TASK INSTRUCTIONS:
Update the data entries below by replacing "Where should I click to" with "Where do I click to" everywhere it occurs, keeping everything else the same.

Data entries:
################
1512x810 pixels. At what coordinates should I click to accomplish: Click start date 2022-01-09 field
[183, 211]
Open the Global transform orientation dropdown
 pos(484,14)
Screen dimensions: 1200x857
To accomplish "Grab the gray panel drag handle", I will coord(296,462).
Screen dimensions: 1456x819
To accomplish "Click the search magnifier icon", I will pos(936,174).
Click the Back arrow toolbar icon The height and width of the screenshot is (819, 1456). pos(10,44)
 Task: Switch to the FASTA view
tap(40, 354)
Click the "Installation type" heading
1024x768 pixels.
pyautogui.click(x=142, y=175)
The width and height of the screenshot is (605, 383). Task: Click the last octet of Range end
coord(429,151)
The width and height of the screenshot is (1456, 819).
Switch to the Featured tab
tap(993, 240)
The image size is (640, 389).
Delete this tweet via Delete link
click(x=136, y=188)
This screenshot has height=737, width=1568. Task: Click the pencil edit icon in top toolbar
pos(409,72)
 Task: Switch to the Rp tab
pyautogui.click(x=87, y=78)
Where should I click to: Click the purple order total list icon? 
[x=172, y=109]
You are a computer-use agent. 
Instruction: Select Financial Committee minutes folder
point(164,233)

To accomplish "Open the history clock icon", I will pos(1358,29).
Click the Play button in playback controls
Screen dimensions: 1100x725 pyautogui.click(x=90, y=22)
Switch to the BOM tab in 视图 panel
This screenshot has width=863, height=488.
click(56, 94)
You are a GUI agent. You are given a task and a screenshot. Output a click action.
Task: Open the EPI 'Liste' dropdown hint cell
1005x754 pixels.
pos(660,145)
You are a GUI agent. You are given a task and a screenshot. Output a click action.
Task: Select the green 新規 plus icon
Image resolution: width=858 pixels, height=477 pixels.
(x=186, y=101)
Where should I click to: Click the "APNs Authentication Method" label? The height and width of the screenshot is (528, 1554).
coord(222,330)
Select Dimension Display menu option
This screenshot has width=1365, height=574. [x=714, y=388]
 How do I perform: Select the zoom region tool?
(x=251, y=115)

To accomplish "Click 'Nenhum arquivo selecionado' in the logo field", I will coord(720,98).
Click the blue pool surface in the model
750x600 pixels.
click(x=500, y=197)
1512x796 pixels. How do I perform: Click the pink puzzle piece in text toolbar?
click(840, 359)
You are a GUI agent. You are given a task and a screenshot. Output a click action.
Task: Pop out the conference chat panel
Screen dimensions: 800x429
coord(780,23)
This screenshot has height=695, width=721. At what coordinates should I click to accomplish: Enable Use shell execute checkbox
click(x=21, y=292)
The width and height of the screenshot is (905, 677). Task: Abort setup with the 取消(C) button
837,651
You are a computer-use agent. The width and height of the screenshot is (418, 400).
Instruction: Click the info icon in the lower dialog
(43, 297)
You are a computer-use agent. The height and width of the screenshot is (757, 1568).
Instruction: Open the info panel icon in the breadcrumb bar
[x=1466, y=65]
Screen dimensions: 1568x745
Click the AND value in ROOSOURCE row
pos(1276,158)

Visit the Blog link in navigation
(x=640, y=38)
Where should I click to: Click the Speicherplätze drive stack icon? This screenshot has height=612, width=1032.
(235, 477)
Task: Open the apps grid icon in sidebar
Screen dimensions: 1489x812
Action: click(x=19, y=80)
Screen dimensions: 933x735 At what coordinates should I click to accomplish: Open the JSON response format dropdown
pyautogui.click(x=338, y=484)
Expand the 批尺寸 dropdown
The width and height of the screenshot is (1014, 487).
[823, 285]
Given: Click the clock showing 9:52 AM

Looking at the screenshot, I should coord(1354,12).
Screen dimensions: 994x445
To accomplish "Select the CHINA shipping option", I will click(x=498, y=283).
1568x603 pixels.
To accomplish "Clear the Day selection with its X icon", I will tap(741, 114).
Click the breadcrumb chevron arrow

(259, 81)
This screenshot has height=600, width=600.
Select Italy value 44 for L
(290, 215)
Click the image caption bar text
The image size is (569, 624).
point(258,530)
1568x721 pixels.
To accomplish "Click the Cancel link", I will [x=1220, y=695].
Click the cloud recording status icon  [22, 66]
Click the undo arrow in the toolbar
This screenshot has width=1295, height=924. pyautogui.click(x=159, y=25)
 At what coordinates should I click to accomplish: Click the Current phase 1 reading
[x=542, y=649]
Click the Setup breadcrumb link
################
CORRECT ANSWER:
1512x810 pixels. At what coordinates should I click to accomplish: Click start date 2022-01-09 field
[183, 211]
Open the Global transform orientation dropdown
 pos(484,14)
Screen dimensions: 1200x857
To accomplish "Grab the gray panel drag handle", I will coord(296,462).
Screen dimensions: 1456x819
To accomplish "Click the search magnifier icon", I will pos(936,174).
Click the Back arrow toolbar icon The height and width of the screenshot is (819, 1456). pos(10,44)
 Task: Switch to the FASTA view
tap(40, 354)
Click the "Installation type" heading
1024x768 pixels.
pyautogui.click(x=142, y=175)
The width and height of the screenshot is (605, 383). Task: Click the last octet of Range end
coord(429,151)
The width and height of the screenshot is (1456, 819).
Switch to the Featured tab
tap(993, 240)
The image size is (640, 389).
Delete this tweet via Delete link
click(x=136, y=188)
This screenshot has height=737, width=1568. Task: Click the pencil edit icon in top toolbar
pos(409,72)
 Task: Switch to the Rp tab
pyautogui.click(x=87, y=78)
Where do I click to: Click the purple order total list icon? 
[x=172, y=109]
You are a computer-use agent. 
Instruction: Select Financial Committee minutes folder
point(164,233)

To accomplish "Open the history clock icon", I will pos(1358,29).
Click the Play button in playback controls
Screen dimensions: 1100x725 pyautogui.click(x=90, y=22)
Switch to the BOM tab in 视图 panel
This screenshot has width=863, height=488.
click(56, 94)
You are a GUI agent. You are given a task and a screenshot. Output a click action.
Task: Open the EPI 'Liste' dropdown hint cell
1005x754 pixels.
pos(660,145)
You are a GUI agent. You are given a task and a screenshot. Output a click action.
Task: Select the green 新規 plus icon
Image resolution: width=858 pixels, height=477 pixels.
(x=186, y=101)
Where do I click to: Click the "APNs Authentication Method" label? The height and width of the screenshot is (528, 1554).
coord(222,330)
Select Dimension Display menu option
This screenshot has width=1365, height=574. [x=714, y=388]
 How do I perform: Select the zoom region tool?
(x=251, y=115)

To accomplish "Click 'Nenhum arquivo selecionado' in the logo field", I will coord(720,98).
Click the blue pool surface in the model
750x600 pixels.
click(x=500, y=197)
1512x796 pixels. How do I perform: Click the pink puzzle piece in text toolbar?
click(840, 359)
You are a GUI agent. You are given a task and a screenshot. Output a click action.
Task: Pop out the conference chat panel
Screen dimensions: 800x429
coord(780,23)
This screenshot has height=695, width=721. At what coordinates should I click to accomplish: Enable Use shell execute checkbox
click(x=21, y=292)
The width and height of the screenshot is (905, 677). Task: Abort setup with the 取消(C) button
837,651
You are a computer-use agent. The width and height of the screenshot is (418, 400).
Instruction: Click the info icon in the lower dialog
(43, 297)
You are a computer-use agent. The height and width of the screenshot is (757, 1568).
Instruction: Open the info panel icon in the breadcrumb bar
[x=1466, y=65]
Screen dimensions: 1568x745
Click the AND value in ROOSOURCE row
pos(1276,158)

Visit the Blog link in navigation
(x=640, y=38)
Where do I click to: Click the Speicherplätze drive stack icon? This screenshot has height=612, width=1032.
(235, 477)
Task: Open the apps grid icon in sidebar
Screen dimensions: 1489x812
Action: click(x=19, y=80)
Screen dimensions: 933x735 At what coordinates should I click to accomplish: Open the JSON response format dropdown
pyautogui.click(x=338, y=484)
Expand the 批尺寸 dropdown
The width and height of the screenshot is (1014, 487).
[823, 285]
Given: Click the clock showing 9:52 AM

Looking at the screenshot, I should coord(1354,12).
Screen dimensions: 994x445
To accomplish "Select the CHINA shipping option", I will click(x=498, y=283).
1568x603 pixels.
To accomplish "Clear the Day selection with its X icon", I will tap(741, 114).
Click the breadcrumb chevron arrow

(259, 81)
This screenshot has height=600, width=600.
Select Italy value 44 for L
(290, 215)
Click the image caption bar text
The image size is (569, 624).
point(258,530)
1568x721 pixels.
To accomplish "Click the Cancel link", I will [x=1220, y=695].
Click the cloud recording status icon  [22, 66]
Click the undo arrow in the toolbar
This screenshot has width=1295, height=924. pyautogui.click(x=159, y=25)
 At what coordinates should I click to accomplish: Click the Current phase 1 reading
[x=542, y=649]
Click the Setup breadcrumb link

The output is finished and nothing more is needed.